The Hungarian Museum of Science, Technology, and Transport obtained the archive photo collection commemorating the once-thriving shipbuilding industry of Budapest from the estate of the Óbuda Shipyard and the Ganz Shipyard. Now, the unique photo documentation, ranging chronologically from the 1900s to the 1950s, is available for free use on the Fortepan online photo archive.

The Óbuda Shipyard, founded in 1835, was one of Budapest’s oldest such facilities. Its golden age lasted until the ’80s on Óbuda Island, and it was officially shut down in 2000, seven years after the appearance of Sziget Festival. The first ship manufactured here – the wooden, side-wheel paddle steamer Árpád – was launched in 1836, and the last ship to leave the shipyard was the icebreaker Széchenyi in 1988, named after the founder of the factory, Count István Széchenyi, the man behind the establishment of Budapest’s Chain Bridge.

For the most part, the shipyard built boats to export abroad and carried out repairs. This is where the second steamboat to travel on Lake Balaton, the Jókai, was built in 1913, as well. With the foundation of the Ganz Shipyard in 1894, the factory had competition; the floating crates and components of the new shipyard, located in Újpest Bay, were used for the reconstruction of Budapest’s bridges after World War II, making the Hungarian floating crane a worldwide phenomenon.
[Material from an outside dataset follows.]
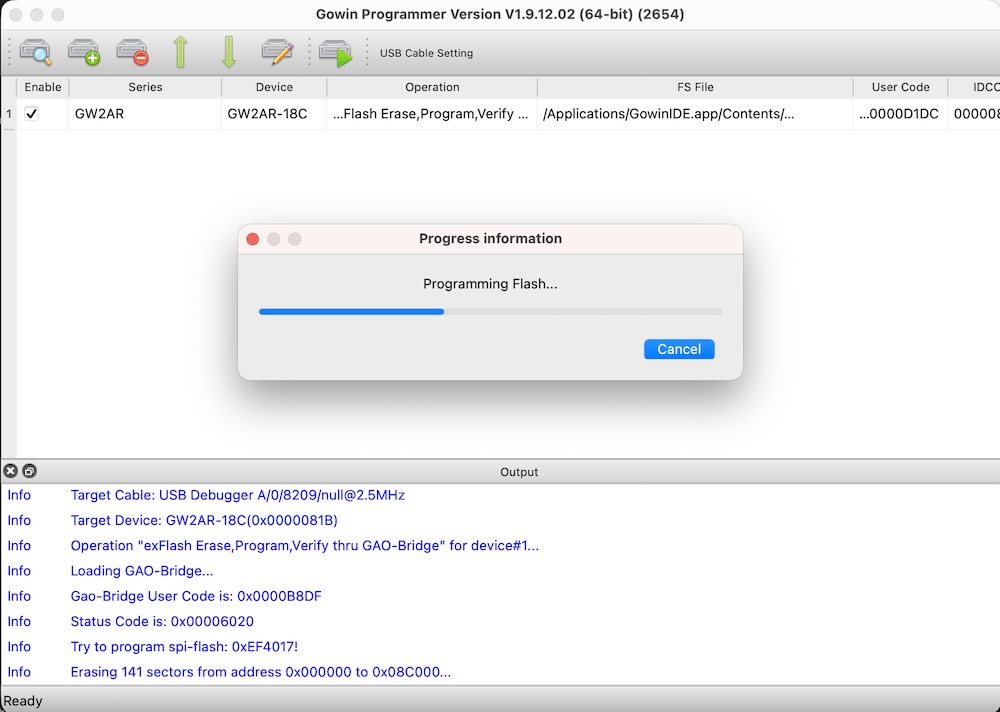Click the User Code column header
The image size is (1000, 712).
[x=900, y=87]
The photographs are documentation of industrial and traffic history; we can follow the complete construction of a ship through the images, from the first welding to launching the finished vessel. While the photos feature plenty of components – including propellers, frames, pillars, and technological details, as well as construction and plant sites – one doesn’t have to be crazy about watercraft or industrial history to find the collection interesting, as the images also follow Budapest life in the 20th century. After a while, portraits of the controversial interwar-era Hungarian Regent Milkós Horthy and Adolf Hitler can be seen hanging from the cabin walls, only to be replaced by portraits of Joseph Stalin a few years later. The dinners and celebrations held under swastikas are telling of the era’s political situation.

Details of Budapest appear on numerous photos, and all images have detailed descriptions next to them. We can expect more rare photographs of transportation history to appear on Fortepan this year, as their cooperation with the Hungarian Museum of Science, Technology and Transport will continue in the future, as well.